RECORDS FOR THIS EXERCISE -
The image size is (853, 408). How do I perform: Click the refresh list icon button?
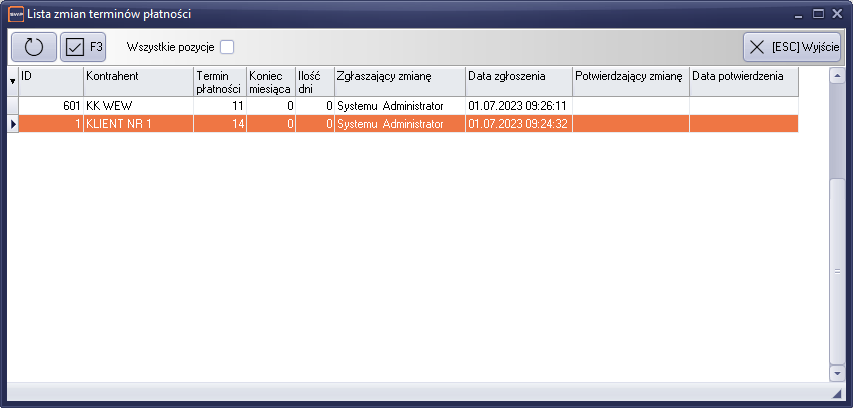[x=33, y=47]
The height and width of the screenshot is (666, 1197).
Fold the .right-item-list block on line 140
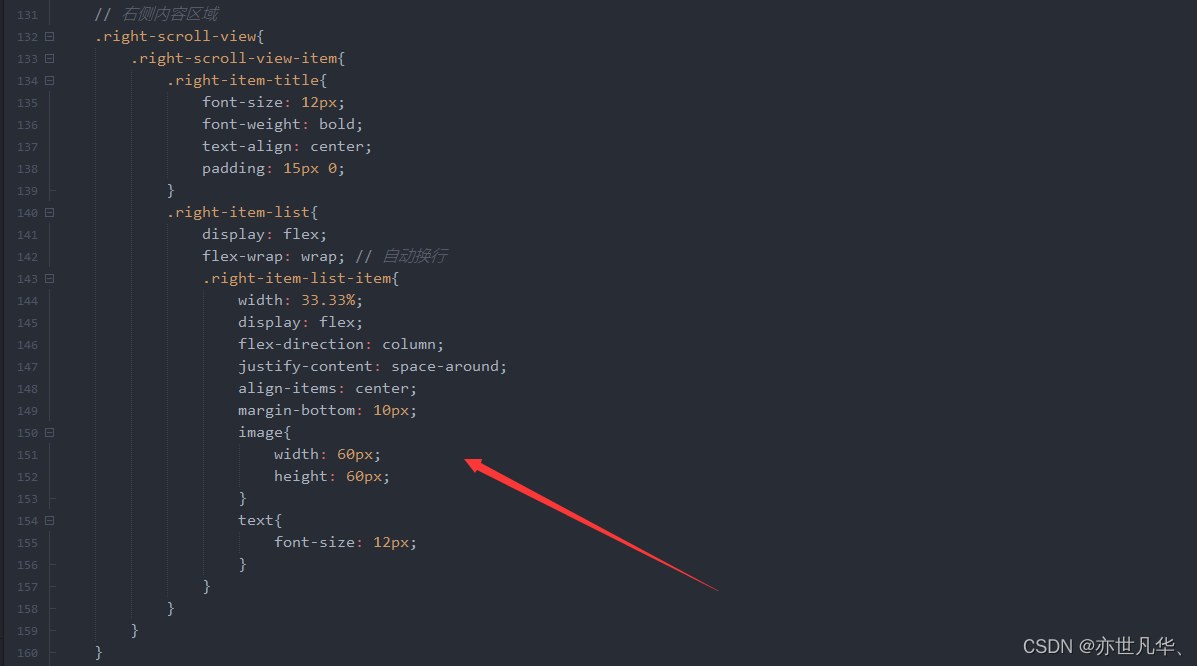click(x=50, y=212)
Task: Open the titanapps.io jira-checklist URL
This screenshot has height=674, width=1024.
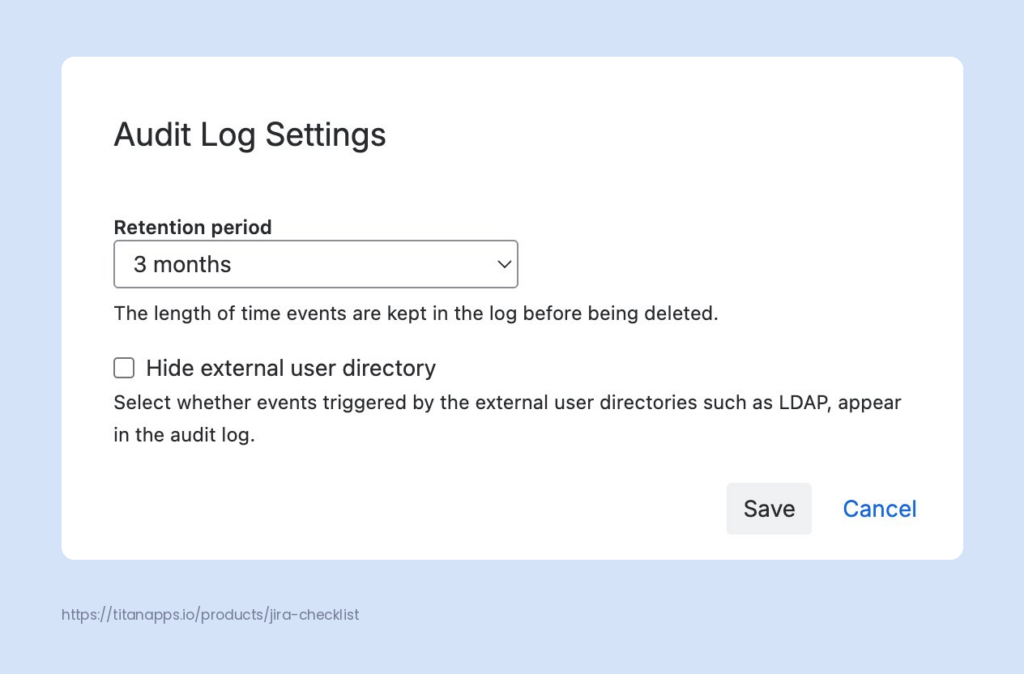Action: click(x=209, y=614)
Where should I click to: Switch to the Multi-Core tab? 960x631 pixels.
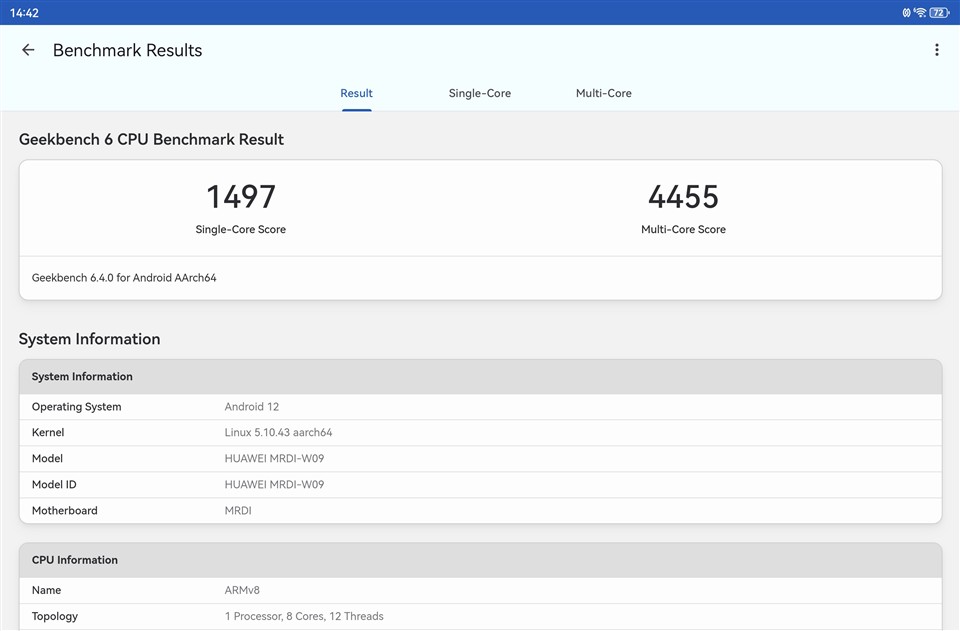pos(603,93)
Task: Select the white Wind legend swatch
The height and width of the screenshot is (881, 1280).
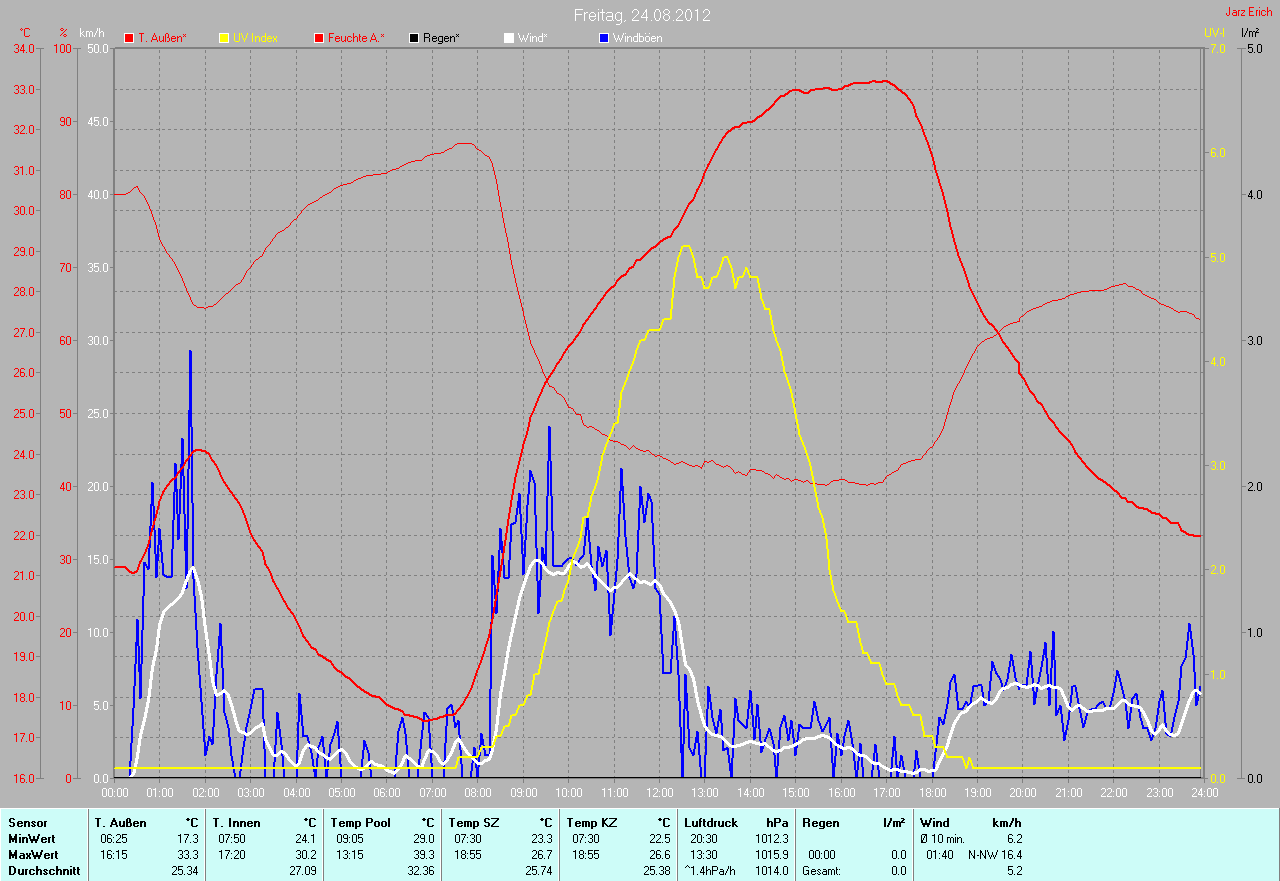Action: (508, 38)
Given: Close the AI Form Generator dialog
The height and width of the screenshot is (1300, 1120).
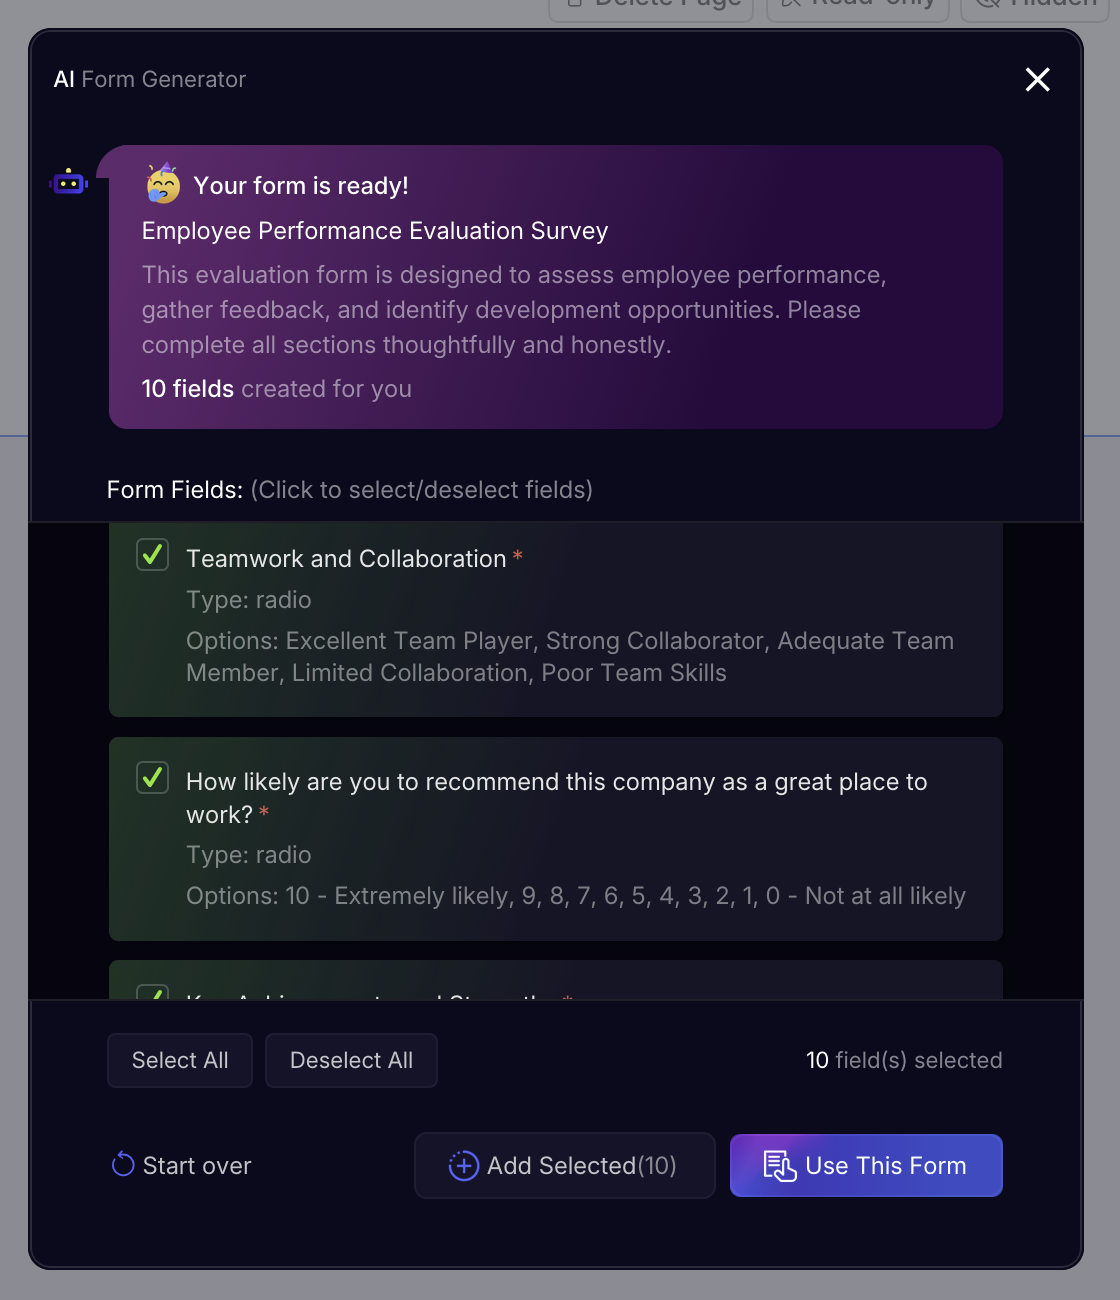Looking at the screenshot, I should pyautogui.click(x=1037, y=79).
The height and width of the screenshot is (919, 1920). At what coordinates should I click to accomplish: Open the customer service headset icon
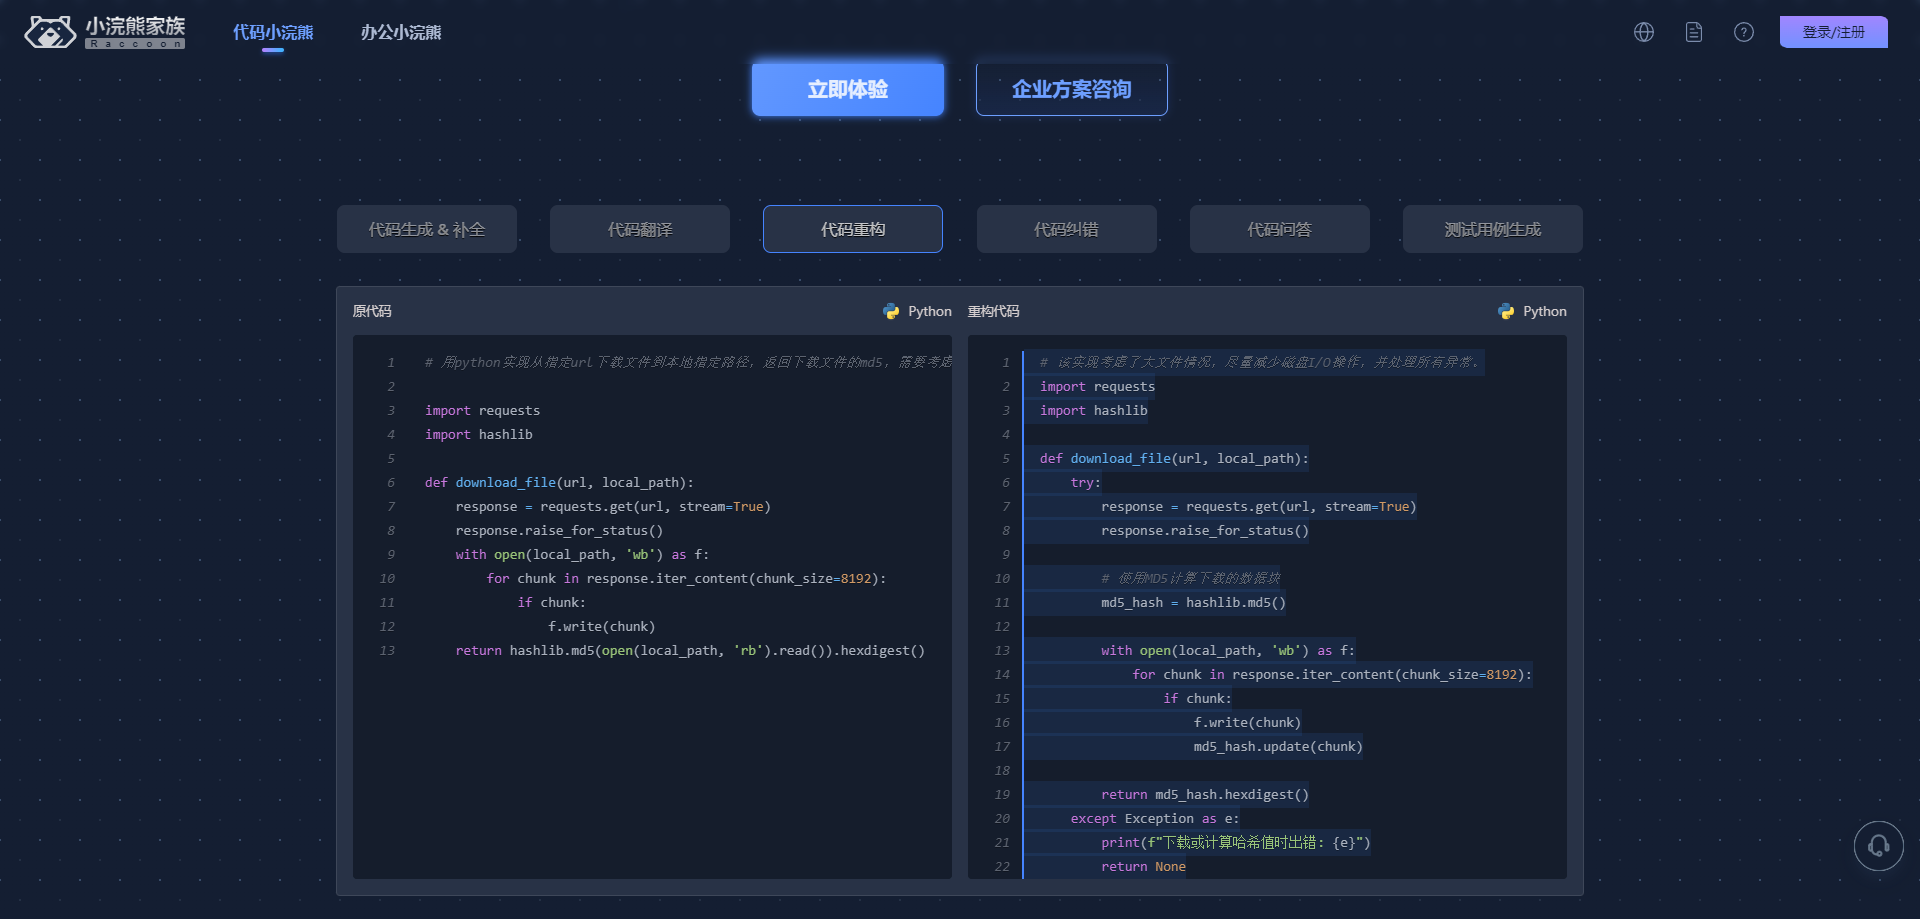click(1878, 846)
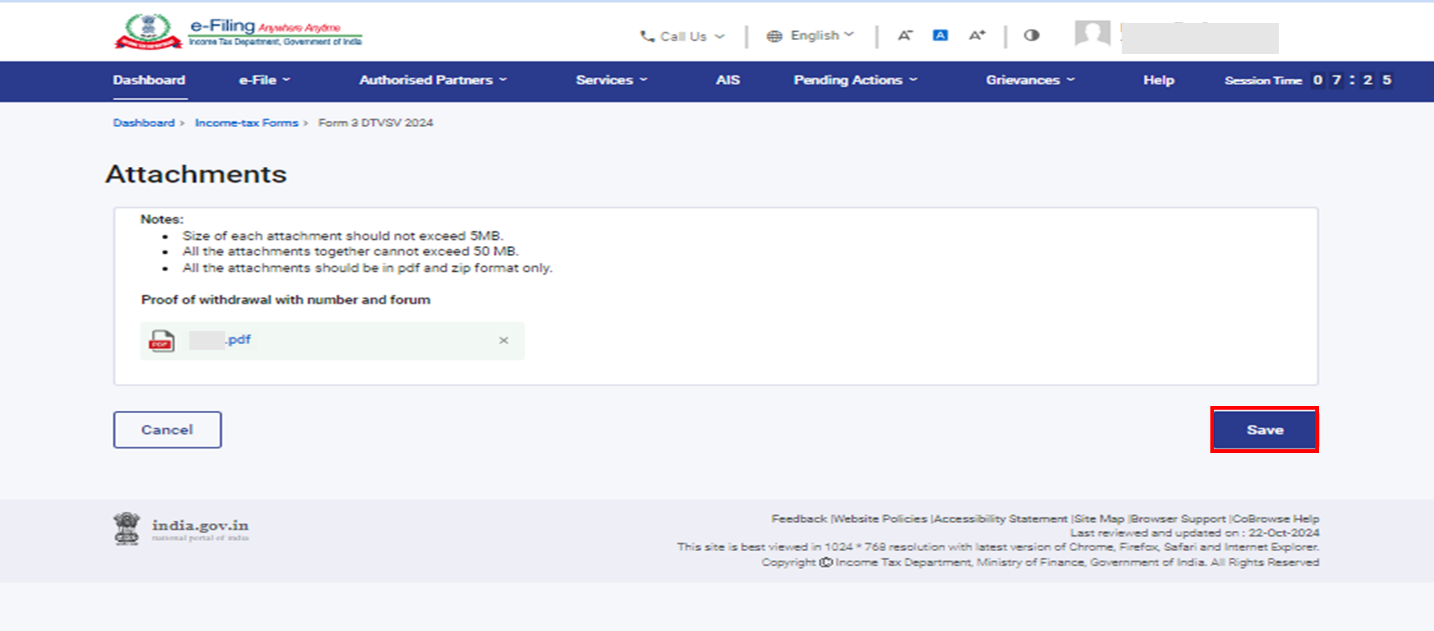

WHAT IS BEING ASKED - Set out nothing but the lines from the line with "The height and width of the screenshot is (881, 1280)." through the end of the material, reproduced exactly, both ends included, pictures omitted.

RESULT -
The height and width of the screenshot is (881, 1280).
Action: (508, 38)
Given: Close the AI Form Generator dialog
The height and width of the screenshot is (1300, 1120).
Looking at the screenshot, I should pyautogui.click(x=1037, y=79).
The height and width of the screenshot is (919, 1920). At what coordinates should I click to accomplish: Open the customer service headset icon
click(1878, 846)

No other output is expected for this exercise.